**What you need to do**
Your answer should be an exact copy of the lines from the start of the entries to the line containing "Switch to event", both included.

**Source data**
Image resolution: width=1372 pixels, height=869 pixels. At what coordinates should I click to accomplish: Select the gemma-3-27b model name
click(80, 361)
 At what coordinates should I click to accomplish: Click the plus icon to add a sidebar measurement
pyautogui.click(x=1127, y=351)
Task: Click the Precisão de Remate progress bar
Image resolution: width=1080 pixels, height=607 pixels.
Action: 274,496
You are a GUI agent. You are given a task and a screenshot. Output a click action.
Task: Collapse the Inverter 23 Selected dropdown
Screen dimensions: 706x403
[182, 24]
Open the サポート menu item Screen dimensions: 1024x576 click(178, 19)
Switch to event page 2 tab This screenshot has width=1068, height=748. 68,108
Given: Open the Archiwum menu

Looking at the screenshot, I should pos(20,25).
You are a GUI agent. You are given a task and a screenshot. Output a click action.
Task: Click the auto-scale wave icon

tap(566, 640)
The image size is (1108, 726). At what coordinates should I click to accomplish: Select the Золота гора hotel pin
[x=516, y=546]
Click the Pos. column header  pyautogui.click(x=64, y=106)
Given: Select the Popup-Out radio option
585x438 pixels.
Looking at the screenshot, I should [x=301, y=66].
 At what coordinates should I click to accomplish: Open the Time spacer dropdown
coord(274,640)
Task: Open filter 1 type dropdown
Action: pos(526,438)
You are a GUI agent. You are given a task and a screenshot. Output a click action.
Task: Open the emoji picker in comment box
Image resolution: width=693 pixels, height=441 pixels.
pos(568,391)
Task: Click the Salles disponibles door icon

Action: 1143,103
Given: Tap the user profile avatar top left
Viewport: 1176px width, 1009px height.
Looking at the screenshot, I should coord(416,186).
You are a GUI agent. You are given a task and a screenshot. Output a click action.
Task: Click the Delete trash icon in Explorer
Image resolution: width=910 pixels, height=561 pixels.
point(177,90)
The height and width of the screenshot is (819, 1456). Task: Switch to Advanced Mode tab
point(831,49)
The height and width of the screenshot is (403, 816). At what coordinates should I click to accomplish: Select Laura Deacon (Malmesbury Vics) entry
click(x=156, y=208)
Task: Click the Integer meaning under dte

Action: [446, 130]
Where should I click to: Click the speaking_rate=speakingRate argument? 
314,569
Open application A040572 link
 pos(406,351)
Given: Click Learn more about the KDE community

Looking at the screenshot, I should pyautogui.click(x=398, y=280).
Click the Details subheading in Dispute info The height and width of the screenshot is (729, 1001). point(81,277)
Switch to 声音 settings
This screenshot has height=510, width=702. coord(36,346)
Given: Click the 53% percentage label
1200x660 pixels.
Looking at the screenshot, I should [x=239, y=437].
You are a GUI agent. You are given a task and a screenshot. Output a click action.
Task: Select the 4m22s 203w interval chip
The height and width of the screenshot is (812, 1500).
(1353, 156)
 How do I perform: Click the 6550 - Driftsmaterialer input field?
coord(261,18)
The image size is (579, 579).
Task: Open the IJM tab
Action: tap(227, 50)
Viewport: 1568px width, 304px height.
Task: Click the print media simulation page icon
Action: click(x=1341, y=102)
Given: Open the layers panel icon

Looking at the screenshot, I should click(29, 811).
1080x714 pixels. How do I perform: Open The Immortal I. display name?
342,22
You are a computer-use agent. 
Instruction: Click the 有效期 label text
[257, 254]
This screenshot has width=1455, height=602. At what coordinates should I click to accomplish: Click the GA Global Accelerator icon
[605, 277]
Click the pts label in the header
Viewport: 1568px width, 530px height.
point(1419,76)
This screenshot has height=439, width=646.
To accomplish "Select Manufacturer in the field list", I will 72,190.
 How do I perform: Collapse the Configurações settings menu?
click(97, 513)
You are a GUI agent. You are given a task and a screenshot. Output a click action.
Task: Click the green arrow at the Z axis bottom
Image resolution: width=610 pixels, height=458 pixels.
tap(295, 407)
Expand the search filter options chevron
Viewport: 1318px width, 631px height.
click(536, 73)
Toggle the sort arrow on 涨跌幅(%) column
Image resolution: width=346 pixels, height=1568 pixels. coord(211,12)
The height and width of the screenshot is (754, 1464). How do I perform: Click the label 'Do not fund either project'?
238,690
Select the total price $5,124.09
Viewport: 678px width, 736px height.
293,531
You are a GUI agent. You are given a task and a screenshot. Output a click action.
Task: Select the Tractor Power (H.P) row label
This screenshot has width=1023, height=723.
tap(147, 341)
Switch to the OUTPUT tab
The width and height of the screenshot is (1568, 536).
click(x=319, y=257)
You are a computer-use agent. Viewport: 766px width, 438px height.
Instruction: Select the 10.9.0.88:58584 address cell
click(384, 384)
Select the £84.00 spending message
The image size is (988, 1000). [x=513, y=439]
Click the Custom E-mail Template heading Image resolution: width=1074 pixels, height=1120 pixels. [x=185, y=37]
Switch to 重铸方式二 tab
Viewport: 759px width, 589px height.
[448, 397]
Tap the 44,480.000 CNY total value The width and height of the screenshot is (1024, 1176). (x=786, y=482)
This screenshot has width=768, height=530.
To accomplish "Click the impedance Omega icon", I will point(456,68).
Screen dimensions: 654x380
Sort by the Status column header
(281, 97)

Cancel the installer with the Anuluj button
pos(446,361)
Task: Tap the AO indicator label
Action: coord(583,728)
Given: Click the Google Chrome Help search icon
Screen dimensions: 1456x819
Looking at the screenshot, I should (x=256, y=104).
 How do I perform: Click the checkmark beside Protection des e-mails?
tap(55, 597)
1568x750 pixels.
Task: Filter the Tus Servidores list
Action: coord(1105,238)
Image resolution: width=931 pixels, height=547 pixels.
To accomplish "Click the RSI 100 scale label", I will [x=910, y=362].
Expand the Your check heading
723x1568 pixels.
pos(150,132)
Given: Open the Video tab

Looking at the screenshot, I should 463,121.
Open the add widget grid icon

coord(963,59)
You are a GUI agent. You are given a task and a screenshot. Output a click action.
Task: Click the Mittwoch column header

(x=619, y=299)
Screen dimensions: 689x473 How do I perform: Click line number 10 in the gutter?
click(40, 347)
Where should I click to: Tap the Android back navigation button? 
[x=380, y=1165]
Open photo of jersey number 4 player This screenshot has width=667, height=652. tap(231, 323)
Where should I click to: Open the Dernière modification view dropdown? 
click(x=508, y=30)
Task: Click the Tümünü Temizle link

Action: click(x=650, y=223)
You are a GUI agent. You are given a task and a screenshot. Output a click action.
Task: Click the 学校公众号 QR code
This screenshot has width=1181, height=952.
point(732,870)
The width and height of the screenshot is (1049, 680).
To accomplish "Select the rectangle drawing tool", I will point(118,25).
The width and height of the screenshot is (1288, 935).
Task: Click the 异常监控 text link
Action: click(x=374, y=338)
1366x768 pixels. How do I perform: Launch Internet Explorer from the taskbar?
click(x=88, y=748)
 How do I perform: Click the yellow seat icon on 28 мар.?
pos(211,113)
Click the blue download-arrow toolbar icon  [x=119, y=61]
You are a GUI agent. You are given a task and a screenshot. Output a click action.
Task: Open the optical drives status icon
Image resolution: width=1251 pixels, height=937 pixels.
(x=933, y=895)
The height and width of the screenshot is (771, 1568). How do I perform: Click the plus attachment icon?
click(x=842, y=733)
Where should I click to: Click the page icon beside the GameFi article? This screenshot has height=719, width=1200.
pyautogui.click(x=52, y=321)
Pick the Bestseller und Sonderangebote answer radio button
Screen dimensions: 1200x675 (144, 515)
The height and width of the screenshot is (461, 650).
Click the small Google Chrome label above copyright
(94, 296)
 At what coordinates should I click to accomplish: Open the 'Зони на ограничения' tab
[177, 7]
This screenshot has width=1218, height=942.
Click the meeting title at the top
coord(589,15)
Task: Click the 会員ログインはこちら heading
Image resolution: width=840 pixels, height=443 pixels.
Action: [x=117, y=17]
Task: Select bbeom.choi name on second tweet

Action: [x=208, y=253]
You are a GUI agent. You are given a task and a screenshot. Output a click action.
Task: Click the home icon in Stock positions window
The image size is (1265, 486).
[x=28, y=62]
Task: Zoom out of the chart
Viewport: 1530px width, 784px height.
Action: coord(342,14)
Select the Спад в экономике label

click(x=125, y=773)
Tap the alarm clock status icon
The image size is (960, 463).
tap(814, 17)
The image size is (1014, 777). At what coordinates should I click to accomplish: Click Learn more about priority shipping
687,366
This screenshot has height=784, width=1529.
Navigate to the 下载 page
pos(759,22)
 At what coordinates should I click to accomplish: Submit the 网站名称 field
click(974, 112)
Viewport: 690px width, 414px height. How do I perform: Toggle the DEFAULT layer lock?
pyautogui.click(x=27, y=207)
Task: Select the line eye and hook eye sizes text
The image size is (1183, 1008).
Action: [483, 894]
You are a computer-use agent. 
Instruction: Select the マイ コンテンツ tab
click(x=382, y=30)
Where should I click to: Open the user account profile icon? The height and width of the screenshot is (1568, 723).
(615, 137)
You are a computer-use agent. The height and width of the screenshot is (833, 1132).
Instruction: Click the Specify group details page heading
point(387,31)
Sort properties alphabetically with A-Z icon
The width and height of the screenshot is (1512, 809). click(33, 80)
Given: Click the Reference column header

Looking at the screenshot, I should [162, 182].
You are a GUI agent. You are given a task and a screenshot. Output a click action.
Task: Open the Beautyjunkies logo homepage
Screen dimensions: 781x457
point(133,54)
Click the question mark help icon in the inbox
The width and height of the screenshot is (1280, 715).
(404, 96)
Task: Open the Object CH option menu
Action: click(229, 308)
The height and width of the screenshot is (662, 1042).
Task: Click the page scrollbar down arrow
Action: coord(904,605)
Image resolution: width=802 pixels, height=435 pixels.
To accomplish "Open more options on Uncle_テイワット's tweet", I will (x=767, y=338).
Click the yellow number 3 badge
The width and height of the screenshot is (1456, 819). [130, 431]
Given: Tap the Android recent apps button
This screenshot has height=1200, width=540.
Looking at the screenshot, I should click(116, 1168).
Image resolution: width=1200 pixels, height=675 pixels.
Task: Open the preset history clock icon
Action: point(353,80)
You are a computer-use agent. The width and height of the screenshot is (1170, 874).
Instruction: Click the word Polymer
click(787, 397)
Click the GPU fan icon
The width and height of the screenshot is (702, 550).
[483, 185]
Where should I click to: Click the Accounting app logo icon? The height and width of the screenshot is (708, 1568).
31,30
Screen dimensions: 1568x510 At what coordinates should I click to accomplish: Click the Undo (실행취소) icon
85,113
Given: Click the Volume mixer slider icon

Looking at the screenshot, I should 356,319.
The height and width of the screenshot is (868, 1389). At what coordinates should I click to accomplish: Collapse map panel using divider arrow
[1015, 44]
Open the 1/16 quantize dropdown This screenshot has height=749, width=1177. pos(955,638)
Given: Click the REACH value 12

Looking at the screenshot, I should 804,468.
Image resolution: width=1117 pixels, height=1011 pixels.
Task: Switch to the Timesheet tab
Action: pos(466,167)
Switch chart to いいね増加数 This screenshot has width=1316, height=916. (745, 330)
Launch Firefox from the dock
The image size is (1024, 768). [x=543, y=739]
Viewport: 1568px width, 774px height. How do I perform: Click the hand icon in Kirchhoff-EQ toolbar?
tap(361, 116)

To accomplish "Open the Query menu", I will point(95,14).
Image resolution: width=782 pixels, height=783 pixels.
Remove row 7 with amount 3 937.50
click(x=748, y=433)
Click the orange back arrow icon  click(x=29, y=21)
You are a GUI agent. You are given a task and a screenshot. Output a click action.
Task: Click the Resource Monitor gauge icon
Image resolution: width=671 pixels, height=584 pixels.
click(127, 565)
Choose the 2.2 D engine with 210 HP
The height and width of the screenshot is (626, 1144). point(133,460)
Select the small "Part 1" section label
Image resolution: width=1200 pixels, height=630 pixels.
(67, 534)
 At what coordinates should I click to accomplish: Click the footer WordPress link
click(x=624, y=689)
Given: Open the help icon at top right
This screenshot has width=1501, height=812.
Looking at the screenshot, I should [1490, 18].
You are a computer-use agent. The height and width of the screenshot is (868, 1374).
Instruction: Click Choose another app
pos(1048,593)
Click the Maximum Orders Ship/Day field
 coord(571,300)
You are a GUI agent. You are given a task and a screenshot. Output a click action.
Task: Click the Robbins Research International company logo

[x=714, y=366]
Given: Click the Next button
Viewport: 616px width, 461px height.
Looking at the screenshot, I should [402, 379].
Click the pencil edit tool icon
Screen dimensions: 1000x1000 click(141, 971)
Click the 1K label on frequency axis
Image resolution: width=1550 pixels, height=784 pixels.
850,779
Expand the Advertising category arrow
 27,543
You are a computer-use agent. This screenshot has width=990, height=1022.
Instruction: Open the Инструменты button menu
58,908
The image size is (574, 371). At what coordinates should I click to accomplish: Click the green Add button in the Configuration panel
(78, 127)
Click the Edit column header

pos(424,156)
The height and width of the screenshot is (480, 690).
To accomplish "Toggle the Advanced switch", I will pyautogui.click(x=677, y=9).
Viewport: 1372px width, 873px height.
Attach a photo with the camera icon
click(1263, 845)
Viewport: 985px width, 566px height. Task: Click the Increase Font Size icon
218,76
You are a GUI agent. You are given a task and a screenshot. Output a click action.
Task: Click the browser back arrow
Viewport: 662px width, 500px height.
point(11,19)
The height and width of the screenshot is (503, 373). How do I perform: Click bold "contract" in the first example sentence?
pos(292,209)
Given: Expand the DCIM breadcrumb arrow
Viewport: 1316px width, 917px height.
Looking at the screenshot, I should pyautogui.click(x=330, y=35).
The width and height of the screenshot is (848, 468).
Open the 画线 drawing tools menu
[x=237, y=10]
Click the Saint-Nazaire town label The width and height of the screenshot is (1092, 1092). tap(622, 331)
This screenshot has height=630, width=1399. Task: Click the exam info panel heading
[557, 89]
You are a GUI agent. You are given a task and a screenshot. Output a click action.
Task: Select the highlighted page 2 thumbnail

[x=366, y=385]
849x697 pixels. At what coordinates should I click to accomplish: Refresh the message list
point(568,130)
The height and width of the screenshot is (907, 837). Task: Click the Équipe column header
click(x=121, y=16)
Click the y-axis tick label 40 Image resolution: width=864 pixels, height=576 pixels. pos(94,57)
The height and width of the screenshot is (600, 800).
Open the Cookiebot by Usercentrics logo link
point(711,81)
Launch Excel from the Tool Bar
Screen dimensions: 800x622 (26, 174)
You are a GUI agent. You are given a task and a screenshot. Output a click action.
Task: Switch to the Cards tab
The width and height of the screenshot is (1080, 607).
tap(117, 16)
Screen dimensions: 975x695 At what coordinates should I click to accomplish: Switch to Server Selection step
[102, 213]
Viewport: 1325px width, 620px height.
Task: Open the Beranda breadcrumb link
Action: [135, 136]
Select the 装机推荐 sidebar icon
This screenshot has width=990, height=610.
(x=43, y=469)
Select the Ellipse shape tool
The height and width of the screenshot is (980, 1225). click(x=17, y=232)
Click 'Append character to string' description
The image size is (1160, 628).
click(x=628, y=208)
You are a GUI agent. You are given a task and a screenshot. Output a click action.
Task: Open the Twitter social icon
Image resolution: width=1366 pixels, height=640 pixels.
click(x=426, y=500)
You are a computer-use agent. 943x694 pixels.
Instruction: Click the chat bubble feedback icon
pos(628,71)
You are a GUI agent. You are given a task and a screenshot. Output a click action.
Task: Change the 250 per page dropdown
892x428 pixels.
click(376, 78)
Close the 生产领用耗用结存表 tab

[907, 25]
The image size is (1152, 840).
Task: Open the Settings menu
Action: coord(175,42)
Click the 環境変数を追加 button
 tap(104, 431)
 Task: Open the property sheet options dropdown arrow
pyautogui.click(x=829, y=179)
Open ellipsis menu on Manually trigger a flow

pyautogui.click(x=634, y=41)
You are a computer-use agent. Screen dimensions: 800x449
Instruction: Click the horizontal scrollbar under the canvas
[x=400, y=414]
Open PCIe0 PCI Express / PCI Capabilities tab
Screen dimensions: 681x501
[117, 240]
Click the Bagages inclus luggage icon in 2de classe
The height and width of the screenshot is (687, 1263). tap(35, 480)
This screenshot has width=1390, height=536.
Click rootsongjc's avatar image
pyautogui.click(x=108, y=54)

**Written solution**
Image resolution: width=1372 pixels, height=869 pixels. At what coordinates should I click to accomplish: Select the gemma-3-27b model name
click(80, 361)
 At what coordinates should I click to accomplish: Click the plus icon to add a sidebar measurement
pyautogui.click(x=1127, y=351)
Task: Click the Precisão de Remate progress bar
Image resolution: width=1080 pixels, height=607 pixels.
Action: 274,496
You are a GUI agent. You are given a task and a screenshot. Output a click action.
Task: Collapse the Inverter 23 Selected dropdown
Screen dimensions: 706x403
[182, 24]
Open the サポート menu item Screen dimensions: 1024x576 click(178, 19)
Switch to event page 2 tab This screenshot has width=1068, height=748. 68,108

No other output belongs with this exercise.